EXERCISE PROMPT |
Turn the rows below into a JSON list of strings, one string per line, leaving out blank lines.

*****

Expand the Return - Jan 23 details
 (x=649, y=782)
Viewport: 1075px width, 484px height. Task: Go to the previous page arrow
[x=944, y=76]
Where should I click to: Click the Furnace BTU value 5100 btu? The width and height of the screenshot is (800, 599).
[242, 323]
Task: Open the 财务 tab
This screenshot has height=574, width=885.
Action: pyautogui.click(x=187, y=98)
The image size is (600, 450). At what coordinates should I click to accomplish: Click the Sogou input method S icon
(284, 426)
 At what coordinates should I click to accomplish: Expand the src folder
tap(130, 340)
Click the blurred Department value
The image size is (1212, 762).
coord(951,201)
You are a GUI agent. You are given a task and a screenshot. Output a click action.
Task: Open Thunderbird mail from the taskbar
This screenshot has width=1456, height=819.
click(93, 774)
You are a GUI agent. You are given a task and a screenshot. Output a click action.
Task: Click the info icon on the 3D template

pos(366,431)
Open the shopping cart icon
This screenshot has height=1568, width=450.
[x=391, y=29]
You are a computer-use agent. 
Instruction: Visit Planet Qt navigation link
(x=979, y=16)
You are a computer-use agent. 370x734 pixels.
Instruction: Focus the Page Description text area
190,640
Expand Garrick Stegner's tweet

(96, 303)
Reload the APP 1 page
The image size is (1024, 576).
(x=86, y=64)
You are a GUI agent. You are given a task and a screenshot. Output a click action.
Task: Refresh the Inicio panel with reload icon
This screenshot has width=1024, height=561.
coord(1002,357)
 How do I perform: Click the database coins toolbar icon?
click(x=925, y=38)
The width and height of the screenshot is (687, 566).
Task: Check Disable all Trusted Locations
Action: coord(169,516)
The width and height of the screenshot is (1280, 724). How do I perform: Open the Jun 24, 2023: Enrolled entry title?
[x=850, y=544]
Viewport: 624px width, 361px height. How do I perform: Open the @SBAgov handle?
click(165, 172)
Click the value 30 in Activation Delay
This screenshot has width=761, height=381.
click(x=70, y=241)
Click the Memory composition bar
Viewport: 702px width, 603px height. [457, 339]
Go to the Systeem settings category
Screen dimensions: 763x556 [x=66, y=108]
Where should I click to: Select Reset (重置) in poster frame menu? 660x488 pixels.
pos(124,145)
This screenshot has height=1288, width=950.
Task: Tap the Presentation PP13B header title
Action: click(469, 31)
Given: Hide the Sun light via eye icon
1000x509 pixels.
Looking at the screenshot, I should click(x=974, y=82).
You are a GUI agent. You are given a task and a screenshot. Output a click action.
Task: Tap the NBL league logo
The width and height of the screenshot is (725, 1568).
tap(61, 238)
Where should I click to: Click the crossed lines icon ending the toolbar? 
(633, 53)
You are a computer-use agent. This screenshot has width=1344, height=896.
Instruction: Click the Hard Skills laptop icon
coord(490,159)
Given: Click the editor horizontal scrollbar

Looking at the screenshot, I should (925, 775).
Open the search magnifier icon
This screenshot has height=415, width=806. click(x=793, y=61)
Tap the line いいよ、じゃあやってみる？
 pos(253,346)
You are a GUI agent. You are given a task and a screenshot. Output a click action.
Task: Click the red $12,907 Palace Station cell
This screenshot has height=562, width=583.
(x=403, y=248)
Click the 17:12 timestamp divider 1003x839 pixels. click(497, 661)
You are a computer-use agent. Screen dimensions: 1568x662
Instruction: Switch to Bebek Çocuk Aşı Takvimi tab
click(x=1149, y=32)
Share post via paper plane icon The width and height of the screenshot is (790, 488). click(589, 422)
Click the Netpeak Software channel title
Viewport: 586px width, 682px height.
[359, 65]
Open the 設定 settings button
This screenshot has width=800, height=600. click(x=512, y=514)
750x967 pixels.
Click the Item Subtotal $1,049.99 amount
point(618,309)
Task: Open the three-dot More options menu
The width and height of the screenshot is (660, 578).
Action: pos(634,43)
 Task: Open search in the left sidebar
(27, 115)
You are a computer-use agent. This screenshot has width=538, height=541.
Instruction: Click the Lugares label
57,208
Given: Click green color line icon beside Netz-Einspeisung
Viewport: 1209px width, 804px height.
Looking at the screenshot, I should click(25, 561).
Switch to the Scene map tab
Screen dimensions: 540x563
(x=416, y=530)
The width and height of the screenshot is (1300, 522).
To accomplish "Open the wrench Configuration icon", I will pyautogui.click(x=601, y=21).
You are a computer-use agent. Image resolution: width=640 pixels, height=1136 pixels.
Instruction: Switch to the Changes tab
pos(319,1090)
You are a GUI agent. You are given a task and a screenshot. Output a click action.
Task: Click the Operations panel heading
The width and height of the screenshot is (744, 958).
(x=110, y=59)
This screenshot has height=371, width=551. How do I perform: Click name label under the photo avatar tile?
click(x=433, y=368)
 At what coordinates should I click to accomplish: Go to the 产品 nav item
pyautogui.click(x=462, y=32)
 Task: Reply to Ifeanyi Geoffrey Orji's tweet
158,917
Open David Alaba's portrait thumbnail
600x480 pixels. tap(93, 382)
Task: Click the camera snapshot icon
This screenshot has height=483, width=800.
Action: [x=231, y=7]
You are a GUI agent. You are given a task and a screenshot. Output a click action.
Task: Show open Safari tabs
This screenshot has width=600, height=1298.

*****

TASK OUTPUT |
[
  "Expand the Return - Jan 23 details",
  " (x=649, y=782)",
  "Viewport: 1075px width, 484px height. Task: Go to the previous page arrow",
  "[x=944, y=76]",
  "Where should I click to: Click the Furnace BTU value 5100 btu? The width and height of the screenshot is (800, 599).",
  "[242, 323]",
  "Task: Open the 财务 tab",
  "This screenshot has height=574, width=885.",
  "Action: pyautogui.click(x=187, y=98)",
  "The image size is (600, 450). At what coordinates should I click to accomplish: Click the Sogou input method S icon",
  "(284, 426)",
  " At what coordinates should I click to accomplish: Expand the src folder",
  "tap(130, 340)",
  "Click the blurred Department value",
  "The image size is (1212, 762).",
  "coord(951,201)",
  "You are a GUI agent. You are given a task and a screenshot. Output a click action.",
  "Task: Open Thunderbird mail from the taskbar",
  "This screenshot has width=1456, height=819.",
  "click(93, 774)",
  "You are a GUI agent. You are given a task and a screenshot. Output a click action.",
  "Task: Click the info icon on the 3D template",
  "pos(366,431)",
  "Open the shopping cart icon",
  "This screenshot has height=1568, width=450.",
  "[x=391, y=29]",
  "You are a computer-use agent. ",
  "Instruction: Visit Planet Qt navigation link",
  "(x=979, y=16)",
  "You are a computer-use agent. 370x734 pixels.",
  "Instruction: Focus the Page Description text area",
  "190,640",
  "Expand Garrick Stegner's tweet",
  "(96, 303)",
  "Reload the APP 1 page",
  "The image size is (1024, 576).",
  "(x=86, y=64)",
  "You are a GUI agent. You are given a task and a screenshot. Output a click action.",
  "Task: Refresh the Inicio panel with reload icon",
  "This screenshot has width=1024, height=561.",
  "coord(1002,357)",
  " How do I perform: Click the database coins toolbar icon?",
  "click(x=925, y=38)",
  "The width and height of the screenshot is (687, 566).",
  "Task: Check Disable all Trusted Locations",
  "Action: coord(169,516)",
  "The width and height of the screenshot is (1280, 724). How do I perform: Open the Jun 24, 2023: Enrolled entry title?",
  "[x=850, y=544]",
  "Viewport: 624px width, 361px height. How do I perform: Open the @SBAgov handle?",
  "click(165, 172)",
  "Click the value 30 in Activation Delay",
  "This screenshot has width=761, height=381.",
  "click(x=70, y=241)",
  "Click the Memory composition bar",
  "Viewport: 702px width, 603px height. [457, 339]",
  "Go to the Systeem settings category",
  "Screen dimensions: 763x556 [x=66, y=108]",
  "Where should I click to: Select Reset (重置) in poster frame menu? 660x488 pixels.",
  "pos(124,145)",
  "This screenshot has height=1288, width=950.",
  "Task: Tap the Presentation PP13B header title",
  "Action: click(469, 31)",
  "Given: Hide the Sun light via eye icon",
  "1000x509 pixels.",
  "Looking at the screenshot, I should click(x=974, y=82).",
  "You are a GUI agent. You are given a task and a screenshot. Output a click action.",
  "Task: Tap the NBL league logo",
  "The width and height of the screenshot is (725, 1568).",
  "tap(61, 238)",
  "Where should I click to: Click the crossed lines icon ending the toolbar? ",
  "(633, 53)",
  "You are a computer-use agent. This screenshot has width=1344, height=896.",
  "Instruction: Click the Hard Skills laptop icon",
  "coord(490,159)",
  "Given: Click the editor horizontal scrollbar",
  "Looking at the screenshot, I should (925, 775).",
  "Open the search magnifier icon",
  "This screenshot has height=415, width=806. click(x=793, y=61)",
  "Tap the line いいよ、じゃあやってみる？",
  " pos(253,346)",
  "You are a GUI agent. You are given a task and a screenshot. Output a click action.",
  "Task: Click the red $12,907 Palace Station cell",
  "This screenshot has height=562, width=583.",
  "(x=403, y=248)",
  "Click the 17:12 timestamp divider 1003x839 pixels. click(497, 661)",
  "You are a computer-use agent. Screen dimensions: 1568x662",
  "Instruction: Switch to Bebek Çocuk Aşı Takvimi tab",
  "click(x=1149, y=32)",
  "Share post via paper plane icon The width and height of the screenshot is (790, 488). click(589, 422)",
  "Click the Netpeak Software channel title",
  "Viewport: 586px width, 682px height.",
  "[359, 65]",
  "Open the 設定 settings button",
  "This screenshot has width=800, height=600. click(x=512, y=514)",
  "750x967 pixels.",
  "Click the Item Subtotal $1,049.99 amount",
  "point(618,309)",
  "Task: Open the three-dot More options menu",
  "The width and height of the screenshot is (660, 578).",
  "Action: pos(634,43)",
  " Task: Open search in the left sidebar",
  "(27, 115)",
  "You are a computer-use agent. This screenshot has width=538, height=541.",
  "Instruction: Click the Lugares label",
  "57,208",
  "Given: Click green color line icon beside Netz-Einspeisung",
  "Viewport: 1209px width, 804px height.",
  "Looking at the screenshot, I should click(25, 561).",
  "Switch to the Scene map tab",
  "Screen dimensions: 540x563",
  "(x=416, y=530)",
  "The width and height of the screenshot is (1300, 522).",
  "To accomplish \"Open the wrench Configuration icon\", I will pyautogui.click(x=601, y=21).",
  "You are a computer-use agent. Image resolution: width=640 pixels, height=1136 pixels.",
  "Instruction: Switch to the Changes tab",
  "pos(319,1090)",
  "You are a GUI agent. You are given a task and a screenshot. Output a click action.",
  "Task: Click the Operations panel heading",
  "The width and height of the screenshot is (744, 958).",
  "(x=110, y=59)",
  "This screenshot has height=371, width=551. How do I perform: Click name label under the photo avatar tile?",
  "click(x=433, y=368)",
  " At what coordinates should I click to accomplish: Go to the 产品 nav item",
  "pyautogui.click(x=462, y=32)",
  " Task: Reply to Ifeanyi Geoffrey Orji's tweet",
  "158,917",
  "Open David Alaba's portrait thumbnail",
  "600x480 pixels. tap(93, 382)",
  "Task: Click the camera snapshot icon",
  "This screenshot has height=483, width=800.",
  "Action: [x=231, y=7]",
  "You are a GUI agent. You are given a task and a screenshot. Output a click action.",
  "Task: Show open Safari tabs",
  "This screenshot has width=600, height=1298."
]